U.S. Pat. Nos. 4,604,894; 4,780,418; and 5,051,239 disclose an assay system which can be used to perform an in vitro test on blood for platelet function, the results of which can be correlated to the in vivo bleeding time test described above, thereby eliminating involvement of the patient. The Thrombostat.TM. 4000 (Dade International, Inc.), in current use, is one such system.
Platelet function is evaluated in the Thrombostat.TM. 4000 by aspirating anticoagulated whole blood samples at a constant negative pressure through a small aperture positioned at the center of a separating wall which may be non-porous or porous. In systems wherein the separating wall is porous, it is wetted prior to the start of the assay with an activator that activates coagulation of blood platelets. A platelet plug forms at the aperture and the time required for the cessation of blood flow to occur is determined. The time required to obtain full occlusion of the aperture is termed "in vitro bleeding time". This time is then correlated to platelet function assessed by conventional platelet aggregometry, or in vivo bleeding time.
The aforementioned in vitro assay systems which enable the determination of platelet dysfunction, however, do not discriminate between the various deficiencies which can cause the abnormal clotting. A physician utilizing such a system therefore does not know whether the dysfunction is caused by a vWf deficiency, or a less common platelet function disorder, thereby making treatment more difficult.
The current techniques for indicating vWf deficiency include: quantitative assays, e.g., immunologic detection of vWf; platelet aggregation assays, e.g. ristocetin cofactor assay with fixed platelets; and optical measurement of ristocetin-induced platelet aggregation. See Hemostasis and Thrombosis; Basic Principles and Clinical Practice, 3rd ed., eds. Colman, R. W., et al., J.B. Lippincott Co. (1994). These are static assays, in that they do not simulate in vivo clotting conditions. These assays are also performed on plasma, rather than whole blood, which adds steps and time to the performance of the assay. In some assays, platelet-rich plasma is used, other assays use platelet-poor plasma with added platelets, while still others use washed, gel-filtered or fixed platelets. See eg., Miller, et al., J. Clin. Invest., 72:1532-1542 (1983); Allain, et al., J. Lab. Clin. Med., Feb.:318-328 (1975).

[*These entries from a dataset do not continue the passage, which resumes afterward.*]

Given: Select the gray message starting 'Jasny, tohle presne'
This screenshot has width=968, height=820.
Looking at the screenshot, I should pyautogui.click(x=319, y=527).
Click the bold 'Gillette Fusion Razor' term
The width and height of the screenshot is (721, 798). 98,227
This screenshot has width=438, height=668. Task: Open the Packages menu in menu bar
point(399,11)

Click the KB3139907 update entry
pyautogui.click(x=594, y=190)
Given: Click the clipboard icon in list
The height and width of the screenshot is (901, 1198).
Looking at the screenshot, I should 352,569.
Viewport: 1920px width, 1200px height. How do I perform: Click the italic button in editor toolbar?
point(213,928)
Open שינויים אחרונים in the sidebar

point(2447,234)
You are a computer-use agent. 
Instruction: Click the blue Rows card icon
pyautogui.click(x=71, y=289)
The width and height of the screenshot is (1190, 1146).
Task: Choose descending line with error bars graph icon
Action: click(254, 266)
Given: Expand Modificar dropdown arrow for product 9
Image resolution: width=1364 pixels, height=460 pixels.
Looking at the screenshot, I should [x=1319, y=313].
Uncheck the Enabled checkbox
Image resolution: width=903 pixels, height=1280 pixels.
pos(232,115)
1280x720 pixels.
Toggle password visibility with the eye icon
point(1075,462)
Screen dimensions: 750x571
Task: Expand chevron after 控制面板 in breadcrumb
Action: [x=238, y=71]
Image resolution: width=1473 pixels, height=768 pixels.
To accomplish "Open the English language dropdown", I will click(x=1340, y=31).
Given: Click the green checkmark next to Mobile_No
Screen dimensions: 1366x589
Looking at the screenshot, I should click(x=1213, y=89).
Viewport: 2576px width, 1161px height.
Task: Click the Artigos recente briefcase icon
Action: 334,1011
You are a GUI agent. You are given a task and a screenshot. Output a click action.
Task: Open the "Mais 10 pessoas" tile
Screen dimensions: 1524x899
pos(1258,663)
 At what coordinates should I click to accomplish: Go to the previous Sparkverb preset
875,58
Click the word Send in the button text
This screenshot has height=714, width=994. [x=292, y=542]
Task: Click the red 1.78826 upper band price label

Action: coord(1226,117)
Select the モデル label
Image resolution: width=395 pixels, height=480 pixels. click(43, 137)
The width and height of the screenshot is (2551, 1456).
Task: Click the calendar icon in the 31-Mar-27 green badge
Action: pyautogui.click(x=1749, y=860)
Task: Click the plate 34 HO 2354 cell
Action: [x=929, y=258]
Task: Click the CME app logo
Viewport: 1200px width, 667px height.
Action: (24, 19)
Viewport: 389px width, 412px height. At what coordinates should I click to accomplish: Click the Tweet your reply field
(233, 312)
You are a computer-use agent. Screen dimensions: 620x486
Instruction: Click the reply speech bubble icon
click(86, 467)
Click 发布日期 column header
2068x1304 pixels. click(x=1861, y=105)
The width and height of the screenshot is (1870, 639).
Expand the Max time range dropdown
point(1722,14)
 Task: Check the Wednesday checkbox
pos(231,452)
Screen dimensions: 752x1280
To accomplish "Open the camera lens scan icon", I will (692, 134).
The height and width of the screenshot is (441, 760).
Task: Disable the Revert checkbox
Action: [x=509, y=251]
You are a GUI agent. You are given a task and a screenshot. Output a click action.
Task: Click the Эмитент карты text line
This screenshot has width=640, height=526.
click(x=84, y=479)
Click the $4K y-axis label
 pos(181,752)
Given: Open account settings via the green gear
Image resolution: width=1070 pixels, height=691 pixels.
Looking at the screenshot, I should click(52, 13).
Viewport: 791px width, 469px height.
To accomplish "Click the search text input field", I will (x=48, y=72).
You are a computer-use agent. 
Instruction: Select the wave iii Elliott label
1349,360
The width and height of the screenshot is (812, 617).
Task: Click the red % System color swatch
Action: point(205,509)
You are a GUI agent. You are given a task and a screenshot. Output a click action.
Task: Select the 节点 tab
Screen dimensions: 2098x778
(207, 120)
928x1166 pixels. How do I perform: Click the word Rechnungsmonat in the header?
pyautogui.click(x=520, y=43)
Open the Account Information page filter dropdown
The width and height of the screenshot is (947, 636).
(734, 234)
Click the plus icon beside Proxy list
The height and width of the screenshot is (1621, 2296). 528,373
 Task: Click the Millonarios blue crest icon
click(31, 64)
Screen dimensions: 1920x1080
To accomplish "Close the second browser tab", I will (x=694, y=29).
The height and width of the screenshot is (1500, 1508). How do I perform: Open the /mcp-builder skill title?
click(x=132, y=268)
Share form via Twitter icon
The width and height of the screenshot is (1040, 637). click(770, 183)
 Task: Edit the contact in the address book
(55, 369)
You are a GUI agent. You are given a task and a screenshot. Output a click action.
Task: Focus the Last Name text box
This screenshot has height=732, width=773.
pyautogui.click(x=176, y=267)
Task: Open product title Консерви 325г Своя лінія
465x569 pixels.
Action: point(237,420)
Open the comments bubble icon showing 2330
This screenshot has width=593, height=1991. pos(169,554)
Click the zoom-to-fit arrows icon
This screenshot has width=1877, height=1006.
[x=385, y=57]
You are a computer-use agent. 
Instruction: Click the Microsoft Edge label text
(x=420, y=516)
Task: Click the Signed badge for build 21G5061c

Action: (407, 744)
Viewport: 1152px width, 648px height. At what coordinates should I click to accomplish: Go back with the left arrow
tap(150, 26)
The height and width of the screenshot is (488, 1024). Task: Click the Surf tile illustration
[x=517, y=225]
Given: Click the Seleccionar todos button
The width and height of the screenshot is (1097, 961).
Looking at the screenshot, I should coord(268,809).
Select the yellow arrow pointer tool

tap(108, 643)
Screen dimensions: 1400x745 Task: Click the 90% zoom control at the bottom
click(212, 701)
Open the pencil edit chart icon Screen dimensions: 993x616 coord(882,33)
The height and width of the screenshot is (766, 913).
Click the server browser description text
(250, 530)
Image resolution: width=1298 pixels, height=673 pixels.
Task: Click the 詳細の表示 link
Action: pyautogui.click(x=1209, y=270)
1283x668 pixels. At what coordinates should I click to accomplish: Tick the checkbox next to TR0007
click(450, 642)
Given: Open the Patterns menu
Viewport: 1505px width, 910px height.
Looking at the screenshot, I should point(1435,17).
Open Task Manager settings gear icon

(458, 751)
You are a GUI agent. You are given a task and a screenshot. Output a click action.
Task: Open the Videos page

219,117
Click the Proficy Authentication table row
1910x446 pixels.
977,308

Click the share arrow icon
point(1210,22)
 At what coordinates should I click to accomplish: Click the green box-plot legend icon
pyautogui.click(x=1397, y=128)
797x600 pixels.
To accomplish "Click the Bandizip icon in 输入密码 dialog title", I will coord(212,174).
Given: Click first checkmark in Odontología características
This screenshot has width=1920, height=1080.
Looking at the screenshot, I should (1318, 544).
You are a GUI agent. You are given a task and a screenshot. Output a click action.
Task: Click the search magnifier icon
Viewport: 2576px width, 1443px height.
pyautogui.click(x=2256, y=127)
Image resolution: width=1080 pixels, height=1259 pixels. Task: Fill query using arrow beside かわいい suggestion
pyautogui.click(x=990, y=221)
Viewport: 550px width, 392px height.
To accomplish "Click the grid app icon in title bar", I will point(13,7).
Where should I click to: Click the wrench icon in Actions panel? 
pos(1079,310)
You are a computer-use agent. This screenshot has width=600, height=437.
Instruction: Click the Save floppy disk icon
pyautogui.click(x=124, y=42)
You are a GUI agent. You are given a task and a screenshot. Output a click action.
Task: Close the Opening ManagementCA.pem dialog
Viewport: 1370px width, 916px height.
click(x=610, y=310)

It would be useful to have a von Willebrand factor deficiency assay which tests clotting on samples of whole blood under conditions that are representative of in vivo conditions. The currently known techniques, described above, are complicated, time consuming and available only in specialized clinical laboratories. Results are usually delayed, sometimes requiring half a day under the best of circumstances, and more typically requiring 1 to 2 days in the usual clinical setting. This delay in obtaining the results leads to a delay in identification of the cause of the bleeding disorder and a delay in treatment. Delayed results are unacceptable in certain situations, such as in emergency surgical procedures.
It is therefore desirable to have a method for rapid indication of vWf deficiency.